Input records:

------

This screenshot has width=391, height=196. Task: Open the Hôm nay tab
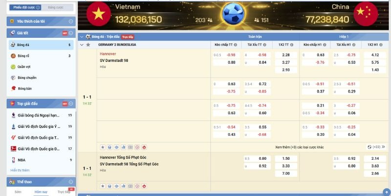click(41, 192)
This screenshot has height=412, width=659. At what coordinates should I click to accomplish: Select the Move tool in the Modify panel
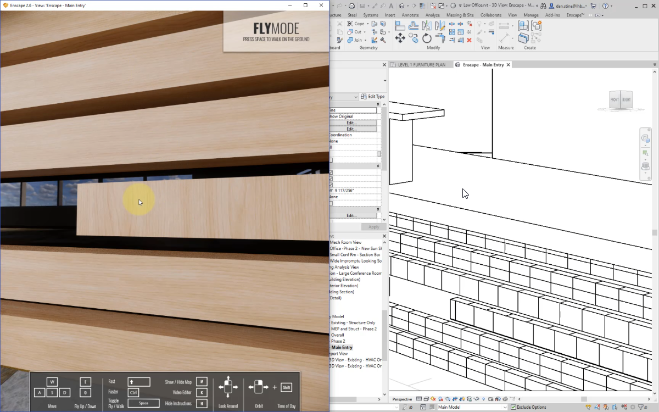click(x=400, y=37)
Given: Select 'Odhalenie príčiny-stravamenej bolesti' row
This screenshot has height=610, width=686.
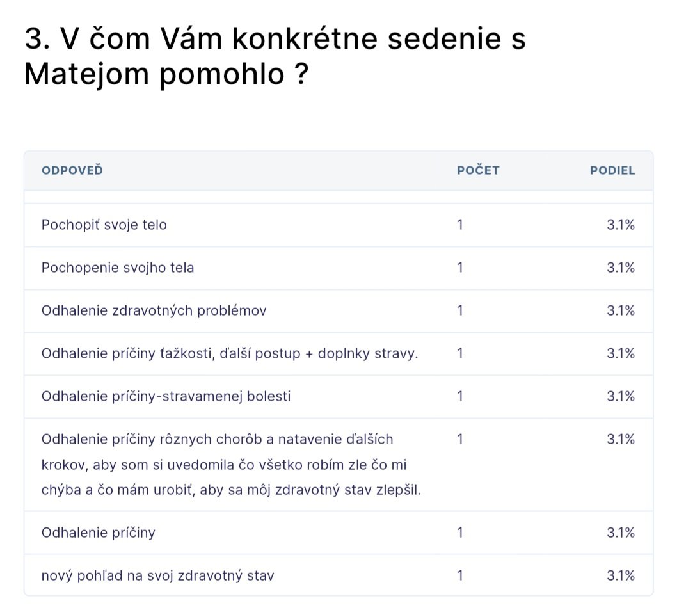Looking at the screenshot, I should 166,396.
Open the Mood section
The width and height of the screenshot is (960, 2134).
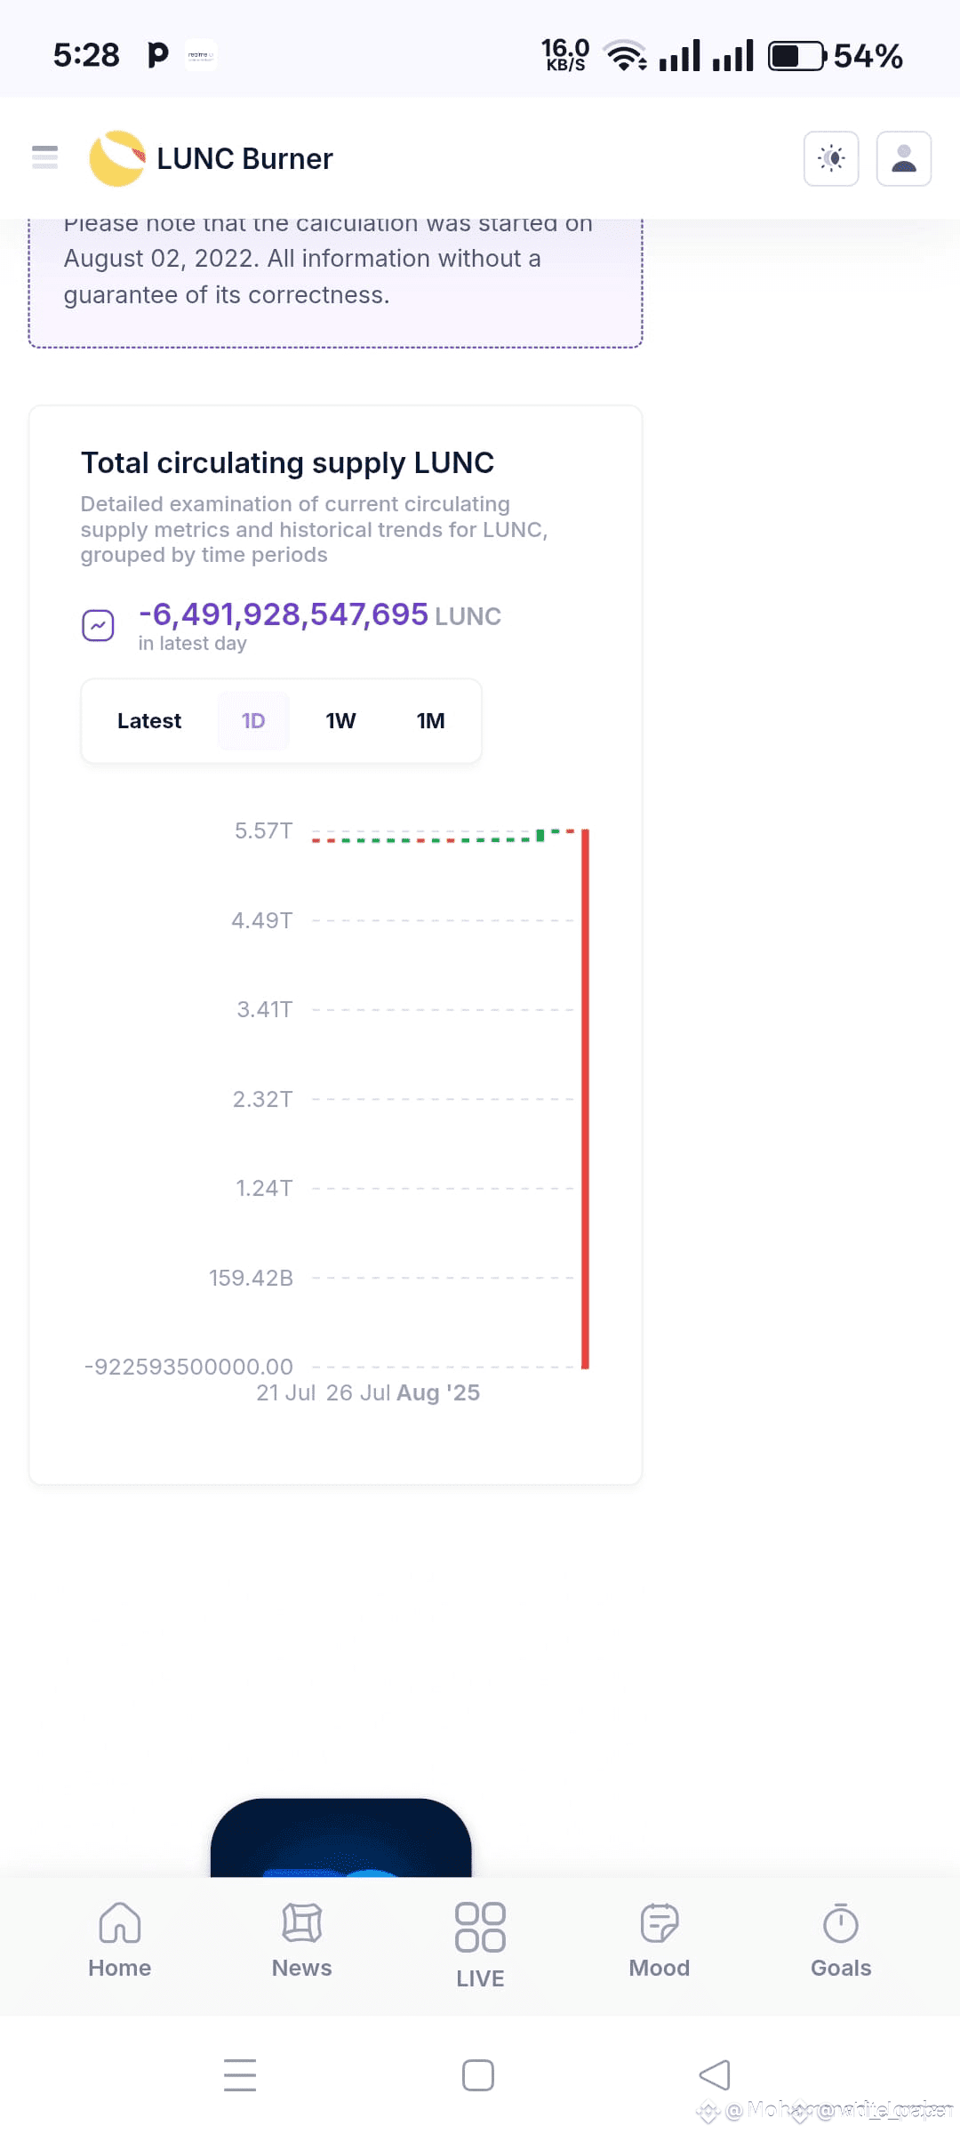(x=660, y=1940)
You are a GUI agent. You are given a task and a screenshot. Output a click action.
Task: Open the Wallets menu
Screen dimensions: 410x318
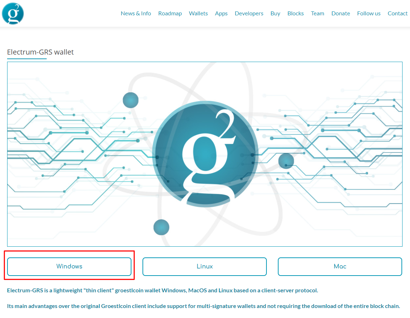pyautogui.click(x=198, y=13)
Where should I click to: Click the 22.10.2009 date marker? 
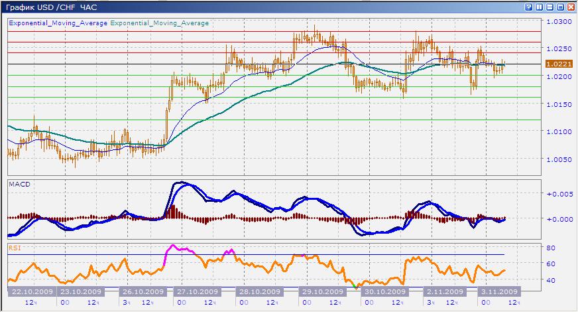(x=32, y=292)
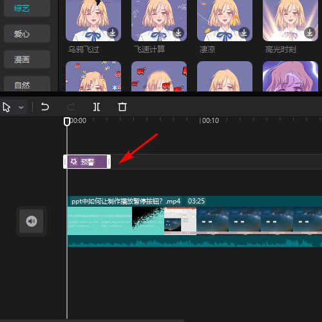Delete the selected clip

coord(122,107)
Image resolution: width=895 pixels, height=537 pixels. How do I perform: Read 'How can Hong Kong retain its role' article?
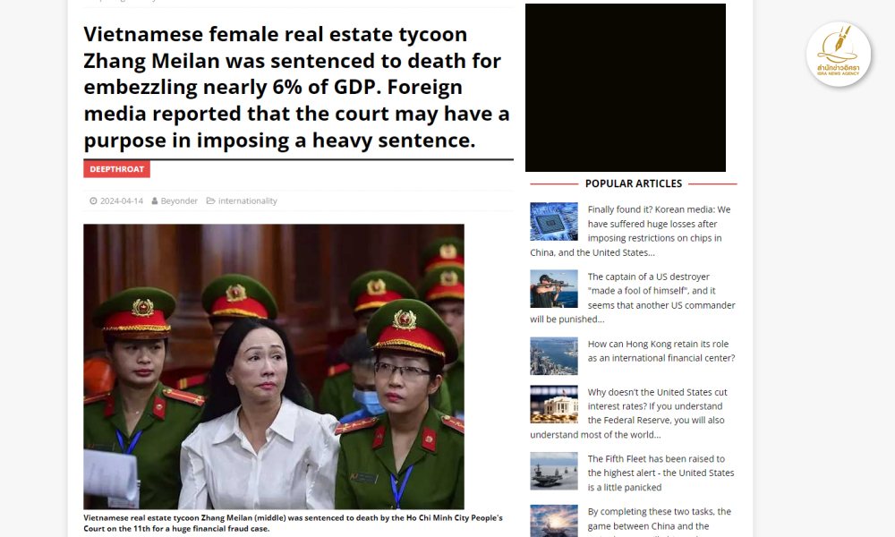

------

Exercise:
Write out the records exactly. Do not carry the pictures over.

Result of the task:
This screenshot has width=391, height=196. Task: Open the Hôm nay tab
click(41, 192)
This screenshot has height=412, width=659. At what coordinates should I click to accomplish: Select the Move tool in the Modify panel
click(x=400, y=37)
Given: Select 'Odhalenie príčiny-stravamenej bolesti' row
This screenshot has height=610, width=686.
Looking at the screenshot, I should 166,396.
Open the Mood section
The width and height of the screenshot is (960, 2134).
(x=660, y=1940)
You are a GUI agent. You are given a task and a screenshot. Output a click action.
Task: Open the Wallets menu
Screen dimensions: 410x318
pyautogui.click(x=198, y=13)
Where should I click to: Click the 22.10.2009 date marker? 
(x=32, y=292)
Delete the selected clip

coord(122,107)
Image resolution: width=895 pixels, height=537 pixels. How do I perform: Read 'How can Hong Kong retain its role' article?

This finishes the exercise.